The caspase-3 activity was measured using a caspase colorimetric kit (Beyotime) as described [64]. Briefly, A549 cells were treated with nostoglycan or 5-FUDR as described in the cell apoptosis analysis. The cells were collected, washed with PBS, and lysed in the cell lysis buffer provided in the kit. The supernatant was collected and mixed with the reaction buffer in 96-well plates. After addition of the caspase-3 colorimetric substrate Ac-DEVD-ρNA, the plates were incubated at 37 °C for 4 h and read at 405 nm in the microplate reader (Thermo Fisher). Data were normalized to protein content.
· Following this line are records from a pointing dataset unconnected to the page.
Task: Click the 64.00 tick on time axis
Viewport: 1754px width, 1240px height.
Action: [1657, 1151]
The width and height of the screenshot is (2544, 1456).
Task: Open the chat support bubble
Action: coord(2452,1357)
3.16. Statistical Analysis

Statistical analysis was performed primarily by GraphPad Prism 5.0 for Windows (GraphPad Software, San Diego, CA, USA). Statistical significance was determined by one-way ANOVA followed by Tukey’s post hoc test. C. elegans survival data were analyzed by Kaplan–Meier method and log-rank test using SPSS 17.0 for Windows (SPSS, Chicago, IL, USA). All experiments were performed at least three times. A probability value of p < 0.05 was considered statistically significant.

4. Conclusions

In this study, we first investigated the physicochemical properties of nostoglycan, a polysaccharide isolated from cultured N. sphaeroides colonies, and found that the polysaccharide has strong moisture absorption and retention capabilities and a high relative viscosity. Then we demonstrate that nostoglycan can increase survival rate, reduce ROS levels and protein carbonyl and MDA contents, and enhance SOD and CAT activities of C. elegans under increased oxidative stress induced by paraquat. We also show that nostoglycan is able to inhibit the proliferation of several different types of tumor cells. Using the human lung adenocarcinoma cell line A549, we further reveal that nostoglycan can induce apoptosis of tumor cells via caspase-dependent pathway. These results provide an important insight into the potentials of nostoglycan in food and health industries.